- Jeferson Tenório conta que, aos 12 anos, quase se afogou na praia de Copacabana ao tentar chegar a Ipanema com uma prancha de isopor.
- Um surfista o puxou pela água, levou até a beira e, mesmo após o susto, ele percebeu que o mar não era um brinquedo.
- O episódio o levou a olhar a vida com mais observação, marcando o início de uma relação entre leitura e percepção do mundo.
- Em entrevistas e em sua obra, ele usa a metáfora de que ler é afogar-se no mar, um processo que transforma o leitor em uma figura que observa sem morrer.
- O texto também aborda reflexões sobre a diáspora negra, perdão ao Atlântico e recomenda leituras, conectando a experiência pessoal à ideia de literatura como forma de entender a história.
O dia em que quase se afogou na praia de Copacabana mudou a visão de Jeferson Tenório sobre leitura e vida. Aos 12 anos, ele decidiu faltar à escola para ir à praia com uma prancha de isopor improvisada. O objetivo era chegar a Ipanema pelo mar.
A história se passa em Copacabana, no Rio de Janeiro. O jovem não sabia nadar e não era surfista, mas encarou o desafio como uma brincadeira. As ondas estavam altas e ele avançou com esforço, criando uma sensação de domínio que mais tarde se mostrou ilusória.
Conforme avançava, o mar levou-o para além da arrebentação. Uma sequência de ondas o derrubou repetidamente, deixando-o sem fôlego. Ele lembra o momento de desistir e esperar pelo fim, até ser puxado por um surfista que passava pelo local.
O surfista o colocou na prancha e o levou até a margem. Ao questionar se estava bem, recebeu a resposta positiva, mas ouviu xingamentos do homem que o chamou de idiota. A multidão ao redor se dispersou, sem se preocupar com o rapaz.
Esse episódio transformou a percepção do mar para ele. O que era visto como brinquedo passou a ser segredo e objeto de cuidado intenso. A partir dali, o mar ganhou outra dimensão em sua vida, passando a exigir cautela e respeito.

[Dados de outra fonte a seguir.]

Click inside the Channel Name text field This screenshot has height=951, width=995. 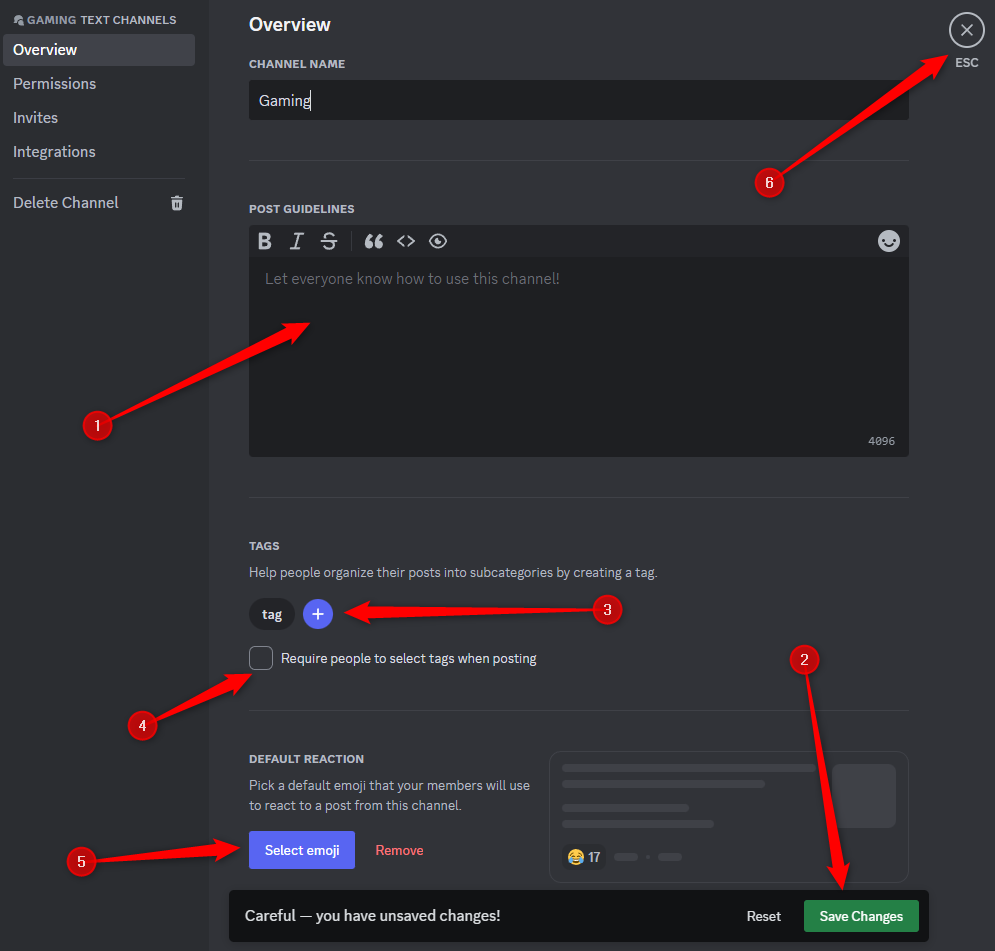pyautogui.click(x=578, y=100)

Ler passou a ter um significado profundo. A partir daquele dia, ele observou o cotidiano com mais atenção, entendendo que a leitura seria uma forma de vigília constante. Anos depois, tornou a experiência uma metáfora sobre leitura.
Em uma perspectiva mais ampla, ele diz que o leitor é como um náufrago que sobrevive ao mergulho sem morrer, guardando o mar para si. O mergulho nos livros se torna um preço alto, que expõe a lucidez diante da vida.
A narrativa também aborda temas históricos, como a diáspora negra e o Atlântico, e propõe que o perdão do mar é necessário para seguir adiante. O texto sugere que a literatura, assim como o mar, cobra um preço pela compreensão do mundo.
Indicações literárias citadas no texto incluem Contador, a Noite e o Balaio de Patrick Chamoiseau; O Romance Luminoso de Mario Levrero; Ontem de Ágota Kristóf; e Hamlet de Shakespeare, além de referências a filmes e obras relacionadas aos temas de perda, memória e escrita.